59.000: non siamo mai stati così tanti nelle carceri. Ed è facile prevedere che il numero aumenterà ancora. Basti pensare agli effetti della Bossi-Fini, che sta portando in galera sempre più gente: l’ultima infornata ha scaricato alla Giudecca sei donne giovanissime, tra i 20 e i 22 anni o poco più, in condizioni penose, qualcuna senza scarpe, qualcuna seminuda, tutte ridotte in modo tale da far pensare che neppure le bestie si trattano così. Il fatto è che i maltrattamenti agli animali sono puniti pesantemente, ma chi ha voglia invece di occuparsi di uomini e donne che arrivano dall’Africa o dall’Est Europa, che danno fastidio, che fanno paura, che disturbano i sonni tranquilli degli onesti cittadini?

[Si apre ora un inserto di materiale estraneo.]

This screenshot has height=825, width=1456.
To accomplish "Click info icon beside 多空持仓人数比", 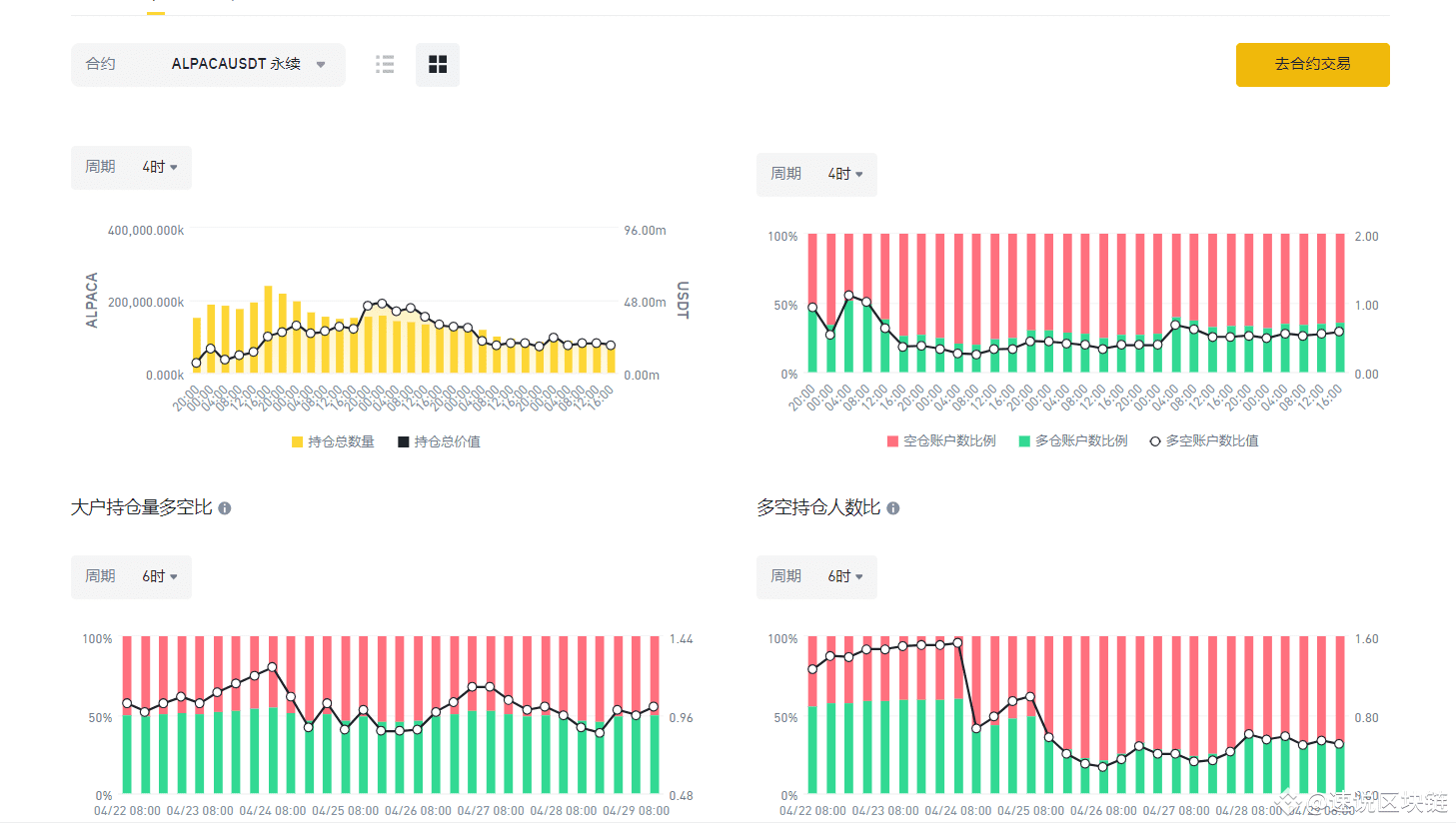I will [893, 508].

Nelle carceri non c’è più un centimetro di spazio libero, e intanto continua una stagione di battaglie per la sicurezza, affidate principalmente all’aumento delle pene detentive, alla restrizione delle misure alternative per i recidivi, alla punizione sempre più pesante per chi commette reati legati alla tossicodipendenza.
Il problema del sovraffollamento poi, non si risolverà con la costruzione di nuove carceri, come ci promette il ministro Castelli, perché non basteranno poche migliaia di posti/gabbia per contenere il fiume di disastrati, destinati a diventare l’obiettivo delle misure repressive in cantiere quali il disegno di legge Fini-Mantovano sulle droghe e la ex Cirielli, un fiume già in piena oggi con la Bossi-Fini non ancora a regime.

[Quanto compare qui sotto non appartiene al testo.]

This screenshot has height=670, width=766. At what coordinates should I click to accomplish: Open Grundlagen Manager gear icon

L’effetto di questo rilancio della politica edilizia penitenziaria è invece un altro, ossia non si capisce più con quali soldi e quando si eseguiranno le ristrutturazioni delle carceri esistenti. Di queste la grandissima parte è assolutamente fuori dalle norme previste dal Regolamento d’esecuzione varato nel 2000: giugno 2005 doveva essere il limite massimo per i lavori di ristrutturazione. Le carceri resteranno quindi sovraffollate ed in molte realtà fatiscenti, e chi se frega, tanto per ora chi ci finisce dentro è gente senza parola, non parlavano né protestavano quando erano liberi, figuriamoci ora.

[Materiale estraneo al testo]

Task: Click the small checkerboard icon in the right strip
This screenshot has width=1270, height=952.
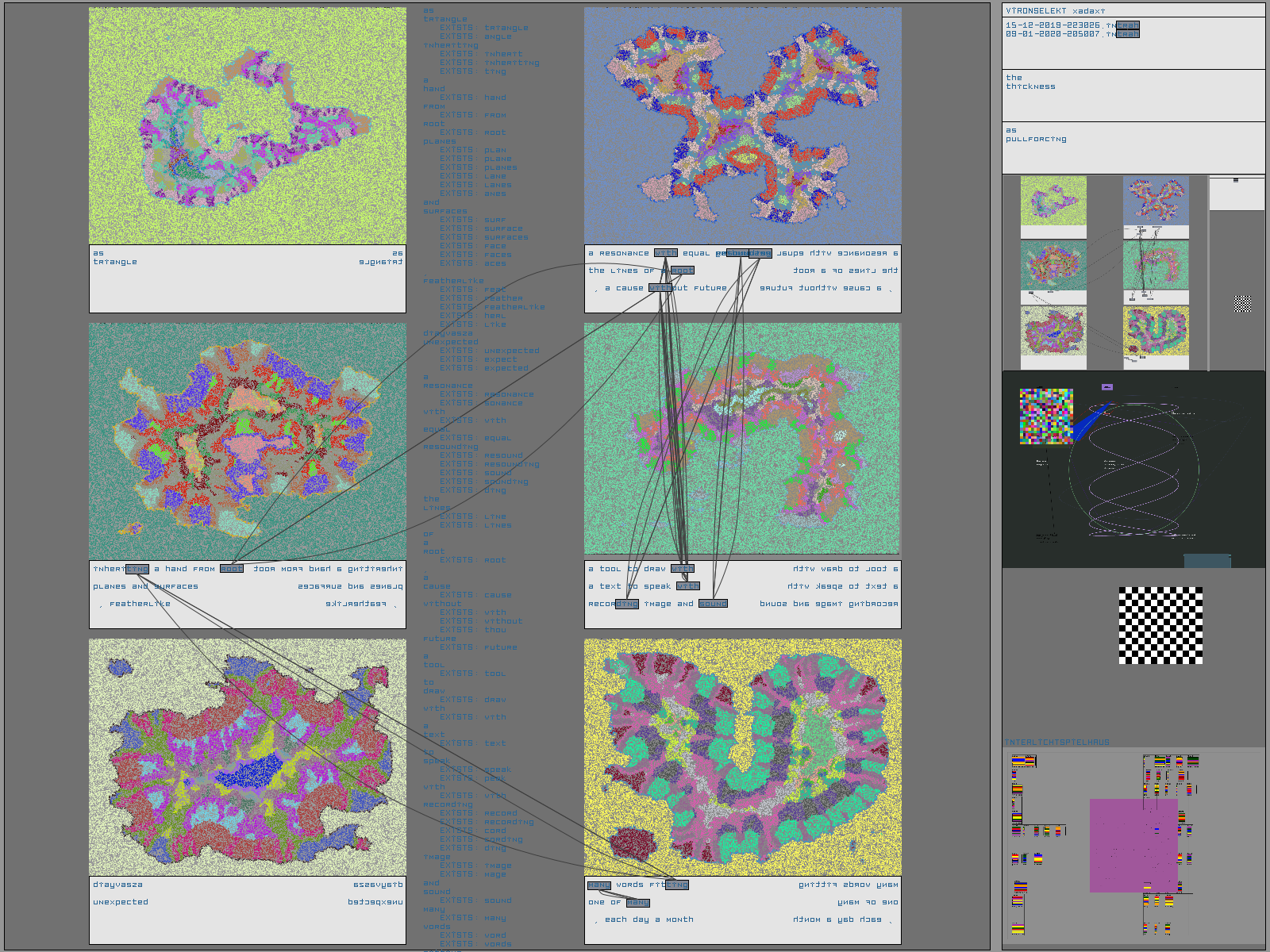Action: 1242,303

Ma non è solo questo il tipo di spazio che chiediamo ci venga lasciato, perché se non c’è spazio dentro, non ce n’è neppure fuori per chi volesse tentare davvero, alla fine della galera, di dare un calcio all’illegalità e di costruirsi una vita da “regolare”. Per lo straniero che esce è prevista l’espulsione oppure, nella migliore delle ipotesi, di nuovo la clandestinità con magari qualche soggiorno premio nei famigerati Cpt quindi non c’è spazio. Per i tossicodipendenti, ovviamente per quelli che non sono stati folgorati in carcere dal miracolo della “guarigione”, ci sarà altra galera, tanta e magari mascherata da comunità terapeutica. Non ci sarà più spazio fuori per chi si droga, i finanziamenti per i servizi alle tossicodipendenze sono in continuo calo e ci si preoccupa sempre meno per chi ogni giorno per strada soffre una dipendenza. C’è sempre più abbandono e disinteresse alle persone, si pensa ormai solo alla repressione: per tanti ci sarà allora il trovarsi, o ritrovarsi al di sotto della soglia di povertà e, se la galera ha fatto bene il suo lavoro, sicuramente con qualche serio disagio nelle relazioni personali.
Oggi non c’è più spazio per nient’altro che non sia l’omologazione, e tutte le diversità vanno eliminate perché scomode e poco remunerative. Per molti poi i diversi sono sempre gli altri, ovviamente fino a che qualche problema non li colpirà direttamente e si troveranno improvvisamente dalla parte opposta, dietro il muro.
Lasciateci allora un po’ di spazio, anche fuori, perché con questa mania di chiudere in gabbia tutto e tutti, in futuro molti finiranno qui tra noi, anche loro sovraffollati, a chiedere spazio e a non trovarlo.